Earlier this week we talked about all the ways Xerox helps Mother Earth in the post – Earth Day 2014 – Xerox Working to Preserve the Planet. Today April 25, is Arbor day. Arbor is the Latin word for tree. Arbor day was first proposed in Nebraska on January 4, 1872 by the secretary of Nebraska J. Sterling Morton. Morton was a journalist, a pioneer that moved from Detroit to the Nebraska territory. Morton had a love of nature and understood the importance of trees as windbreaks to keep soil in place, for fuel, building material and shade from the sun. In Nebraska he and his wife planted trees and gardens at their new home. Eventually Morton became the secretary of Nebraska and proposed a tree planting holiday to be called Arbor Day. Nebraska, mind you, was a more or less tree-less state at the time. The first Arbor Day was celebrated in Nebraska on April 10, 1872 and over one million trees were planted. The idea of observing such a holiday spread to other states later in the 1870s. States today most commonly observe the National Arbor Day holiday on the last Friday in April. The observance of National Arbor Day has even spread to countries outside of the U.S.

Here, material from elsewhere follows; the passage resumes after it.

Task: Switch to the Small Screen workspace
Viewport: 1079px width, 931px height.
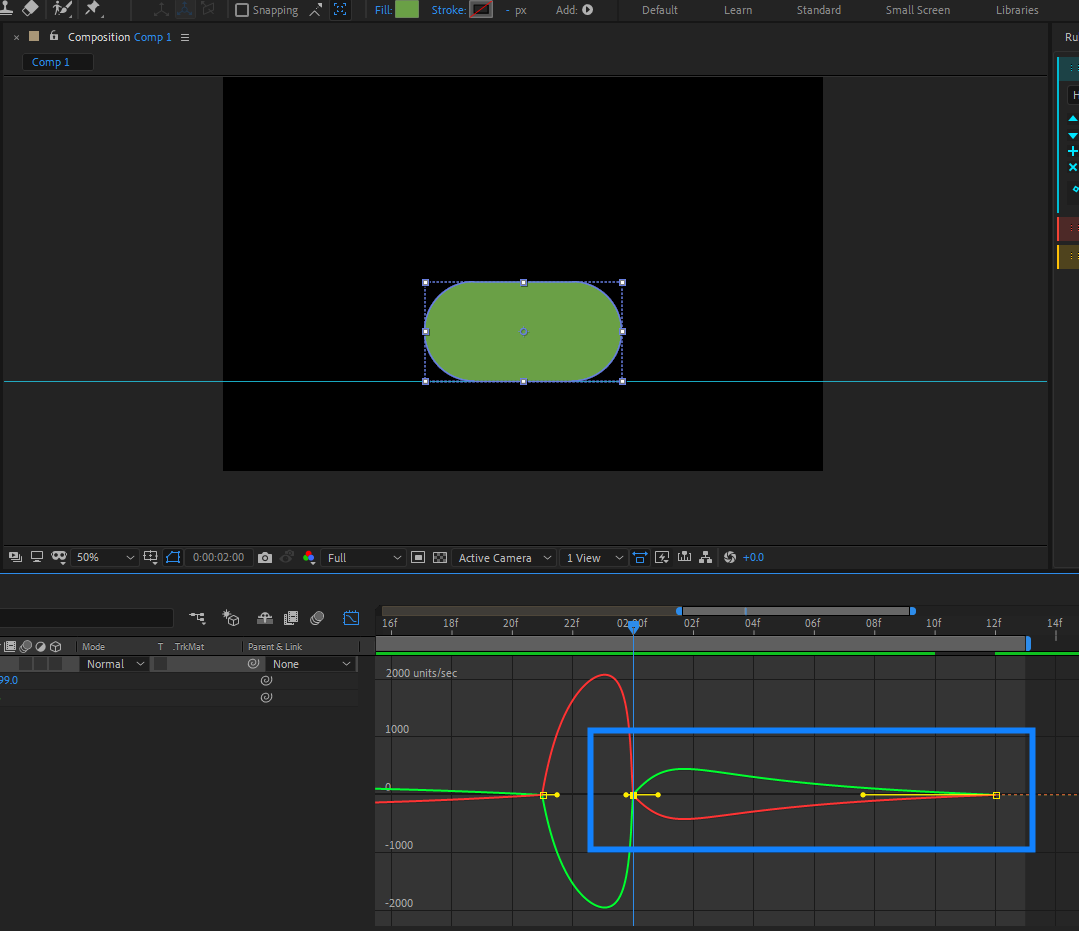Action: [917, 10]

So why the history of Arbor Day? Because trees are important and here at Xerox we understand that because of course our products use paper which is made from trees. Xerox has come up with some great ways to preserve trees and reduce the use of paper thereby reducing the amount of trees used. Let’s look at a type of paper created by Xerox. The Xerox High Yield Business Paper which uses half as many trees, is manufactured with less water and chemicals, and is produced in a mill that uses hydroelectricity to cut greenhouse gas emissions by 75 percent. Plus, because this paper is lighter weight than paper made by the traditional chemical process, it costs less to ship and mail. It is the first and only paper of its kind that performs reliably in digital printers and copiers.

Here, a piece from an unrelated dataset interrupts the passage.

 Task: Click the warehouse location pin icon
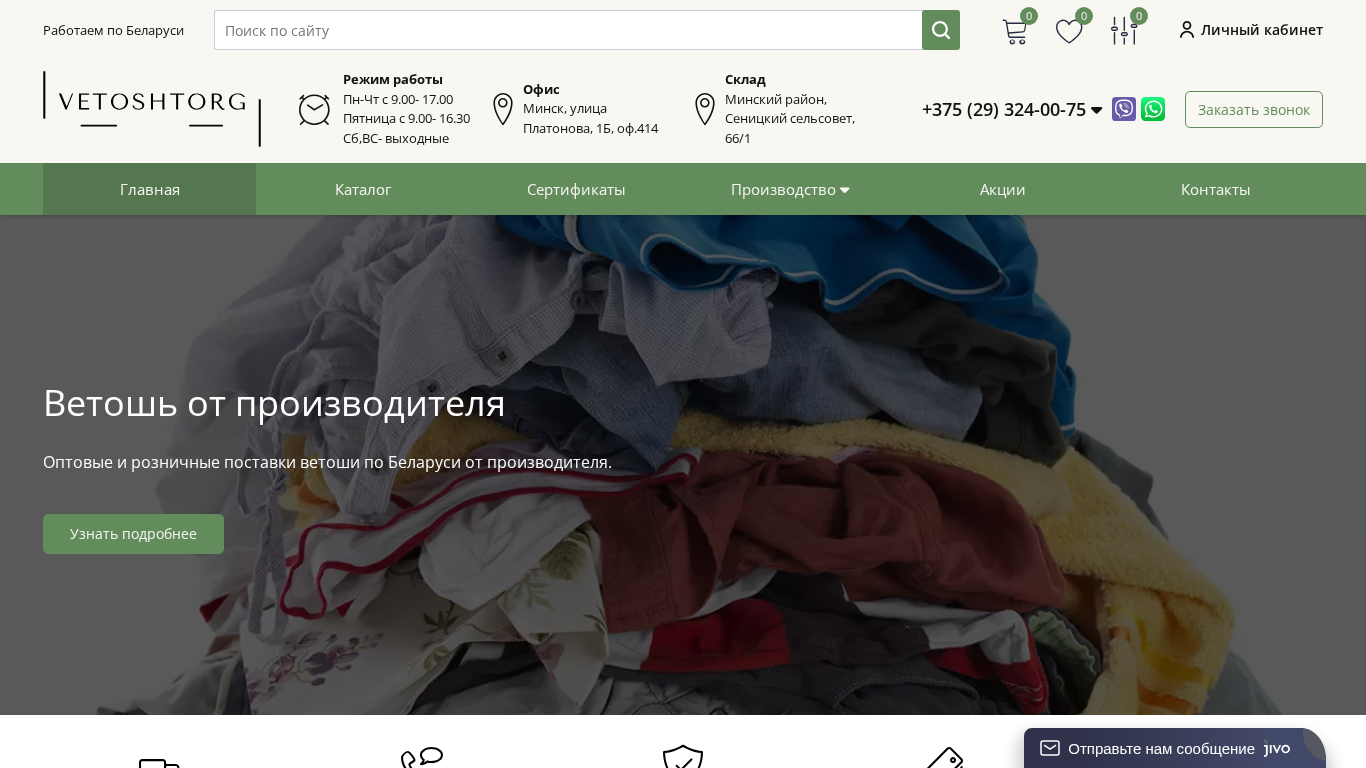point(705,109)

The High Yield paper is made by a mechanical pulping method – the process that makes newsprint and the offset-printing paper that’s used for some directories, catalogs and flyers. Wood chips are fed into large machines that grind the fibers loose to make the pulp. Because wood chemicals are not removed from the paper-making fiber, the process produces twice as much paper per tree – a yield of more than 90 percent.

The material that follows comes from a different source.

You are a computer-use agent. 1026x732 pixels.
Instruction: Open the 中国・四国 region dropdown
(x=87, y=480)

Another way to conserve and preserve trees is by using the Earth Smart features found in the print drivers for many of our products and is also included in the Global Driver. Take a look at the Responsible Printing Tips document for information about the Earth Smart Features. You can also find more information by searching for Earth Smart in the online support pages for your machine.
Another option to save paper and therefore trees is to use the GreenPrint™ software to help you eliminate any unwanted pages before they are ever printed. GreenPrint is a free software program that works with all our solid ink machines. So if you have one of our ColorQubes or any of our other solid ink machines please check out the Print Greener website for more information or for your copy of the software.
I will leave you with a few interesting facts on this Arbor Day:
- Recycled paper uses 64 percent less energy than making paper from virgin wood pulp and can save many trees. Every ton of recycled paper saves 17 trees.
- Approximately 1-billion-trees worth of paper is thrown away every year in the U.S.
- Half a million trees must be cut down to produce each week’s Sunday newspapers.
Please enjoy your Arbor day and do your part to save a tree or plant a new one. The earth and your future generations will thank you.